Task item ::
Write out each entry once more so that it matches the original exactly.

Start of Data extract

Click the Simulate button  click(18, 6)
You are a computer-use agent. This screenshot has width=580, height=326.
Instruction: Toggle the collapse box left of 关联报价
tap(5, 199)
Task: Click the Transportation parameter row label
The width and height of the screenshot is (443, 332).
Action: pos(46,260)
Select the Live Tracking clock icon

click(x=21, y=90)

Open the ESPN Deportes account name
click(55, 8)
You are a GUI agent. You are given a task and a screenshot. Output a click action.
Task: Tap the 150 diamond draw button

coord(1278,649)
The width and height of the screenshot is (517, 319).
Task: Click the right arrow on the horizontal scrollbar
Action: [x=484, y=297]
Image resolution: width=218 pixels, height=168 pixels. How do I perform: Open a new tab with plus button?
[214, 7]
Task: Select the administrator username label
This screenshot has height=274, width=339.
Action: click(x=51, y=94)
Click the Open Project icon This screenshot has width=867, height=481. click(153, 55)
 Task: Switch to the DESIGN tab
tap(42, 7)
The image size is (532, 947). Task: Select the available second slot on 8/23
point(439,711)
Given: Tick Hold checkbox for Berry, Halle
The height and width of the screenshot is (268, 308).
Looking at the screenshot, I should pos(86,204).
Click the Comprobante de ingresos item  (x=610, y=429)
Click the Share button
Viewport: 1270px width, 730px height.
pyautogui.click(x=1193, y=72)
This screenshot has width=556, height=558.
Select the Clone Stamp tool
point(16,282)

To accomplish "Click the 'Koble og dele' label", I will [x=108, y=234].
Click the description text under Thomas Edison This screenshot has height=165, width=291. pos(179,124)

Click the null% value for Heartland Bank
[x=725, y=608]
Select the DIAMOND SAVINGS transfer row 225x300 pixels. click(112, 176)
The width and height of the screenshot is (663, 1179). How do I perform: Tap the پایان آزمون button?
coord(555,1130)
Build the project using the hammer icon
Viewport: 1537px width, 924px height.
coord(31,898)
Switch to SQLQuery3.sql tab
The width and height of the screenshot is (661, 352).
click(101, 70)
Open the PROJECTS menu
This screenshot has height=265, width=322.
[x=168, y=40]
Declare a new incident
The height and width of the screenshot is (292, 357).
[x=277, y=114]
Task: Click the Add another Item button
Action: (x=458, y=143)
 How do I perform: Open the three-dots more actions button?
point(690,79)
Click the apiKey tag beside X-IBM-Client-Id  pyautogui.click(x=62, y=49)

End of Data extract

Answer to this task ::
Click the Simulate button  click(18, 6)
You are a computer-use agent. This screenshot has width=580, height=326.
Instruction: Toggle the collapse box left of 关联报价
tap(5, 199)
Task: Click the Transportation parameter row label
The width and height of the screenshot is (443, 332).
Action: pos(46,260)
Select the Live Tracking clock icon

click(x=21, y=90)

Open the ESPN Deportes account name
click(55, 8)
You are a GUI agent. You are given a task and a screenshot. Output a click action.
Task: Tap the 150 diamond draw button

coord(1278,649)
The width and height of the screenshot is (517, 319).
Task: Click the right arrow on the horizontal scrollbar
Action: [x=484, y=297]
Image resolution: width=218 pixels, height=168 pixels. How do I perform: Open a new tab with plus button?
[214, 7]
Task: Select the administrator username label
This screenshot has height=274, width=339.
Action: click(x=51, y=94)
Click the Open Project icon This screenshot has width=867, height=481. click(153, 55)
 Task: Switch to the DESIGN tab
tap(42, 7)
The image size is (532, 947). Task: Select the available second slot on 8/23
point(439,711)
Given: Tick Hold checkbox for Berry, Halle
The height and width of the screenshot is (268, 308).
Looking at the screenshot, I should pos(86,204).
Click the Comprobante de ingresos item  (x=610, y=429)
Click the Share button
Viewport: 1270px width, 730px height.
pyautogui.click(x=1193, y=72)
This screenshot has width=556, height=558.
Select the Clone Stamp tool
point(16,282)

To accomplish "Click the 'Koble og dele' label", I will [x=108, y=234].
Click the description text under Thomas Edison This screenshot has height=165, width=291. pos(179,124)

Click the null% value for Heartland Bank
[x=725, y=608]
Select the DIAMOND SAVINGS transfer row 225x300 pixels. click(112, 176)
The width and height of the screenshot is (663, 1179). How do I perform: Tap the پایان آزمون button?
coord(555,1130)
Build the project using the hammer icon
Viewport: 1537px width, 924px height.
coord(31,898)
Switch to SQLQuery3.sql tab
The width and height of the screenshot is (661, 352).
click(101, 70)
Open the PROJECTS menu
This screenshot has height=265, width=322.
[x=168, y=40]
Declare a new incident
The height and width of the screenshot is (292, 357).
[x=277, y=114]
Task: Click the Add another Item button
Action: (x=458, y=143)
 How do I perform: Open the three-dots more actions button?
point(690,79)
Click the apiKey tag beside X-IBM-Client-Id  pyautogui.click(x=62, y=49)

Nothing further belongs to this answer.